Don’t get me wrong—neither of these are bad things, and in fact both of these are necessary things in their own way and to their proper degree. But neither of them is the point of life, either. The point of life is to receive God’s love and give God’s love. Receive and give, receive and give in a personal communion of love and grace.
This is the glory of the saints, the glory of heaven. The images we use for heaven, many of them derived from Scripture—cities and clouds, harps and thrones—are just that—images—and while we need to use images to think of something we have never seen, we also need to be intellectually adult in our faith and know what these images connote.
Fundamentally, heaven is Jesus: finally seeing Him as He is, finally entering into a perfection of communion with Him, finally being conformed to Him in full, finally knowing as much as a human being can know just what God has done to divinize our humanity, to suffuse the human being with divine light and glory and life. It ssems to me that, as this becomes something we actually, you know, care about, something that strikes us as being more or less important, a goal for which we wish to strive, two things result.

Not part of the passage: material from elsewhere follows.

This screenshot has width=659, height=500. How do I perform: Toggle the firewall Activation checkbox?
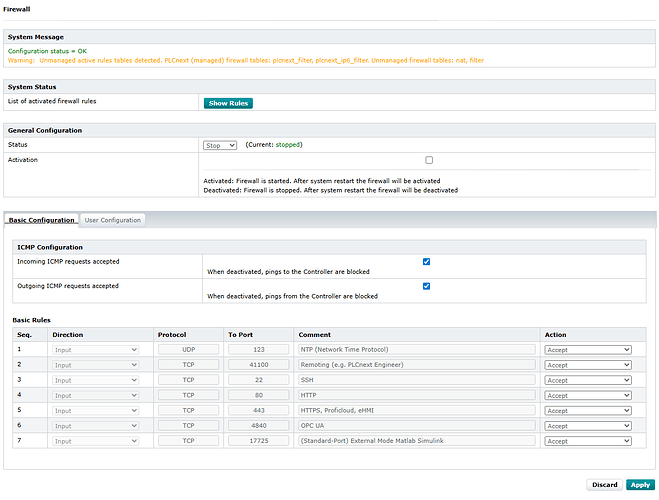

First, our primary concern here and now is our relationship with Jesus. If the whole point of heaven is our final glorious communion with Christ and our transformation through, with, and in Him into the divine glory of God, then our main concern here and now is to be in a living and dynamic relationship with Him. Jesus is not ‘some guy up there’, someone we know from a distance or some abstract figure on a crucifix. He is everything, and to know and love Him should be the sole concern of our days, that which drives our concern for justice and healing and anything else.

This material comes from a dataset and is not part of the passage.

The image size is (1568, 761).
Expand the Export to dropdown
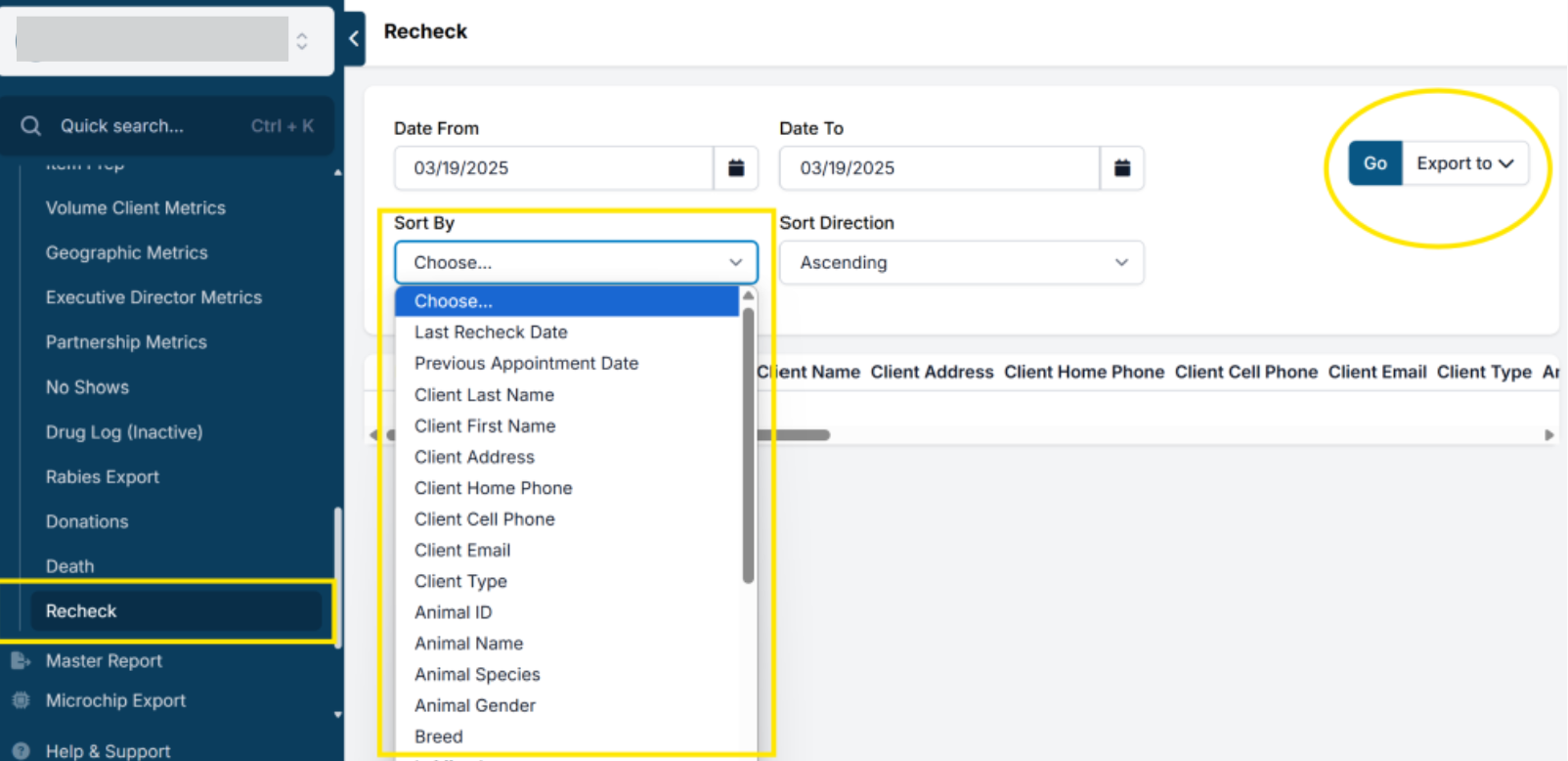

Second, desire for heaven should give us a great resilience when life on earth doesn’t go so hot. When things don’t work out. When we are thwarted, disappointed, hurt. Because our life is not here, but there; not now, but then; not ours, but His. And so when what is here, now, and ours kind of blows up, while this is painful, we should never despair, because it was never where we planned to find our fulfillment anyhow. And that is the profound relevance of faith in heaven—Jesus is everything, and the things of this earth are, not nothing, but not of ultimate importance.
Happy All Souls Day – and let’s pray for all those holy souls who are on the way, but not there yet.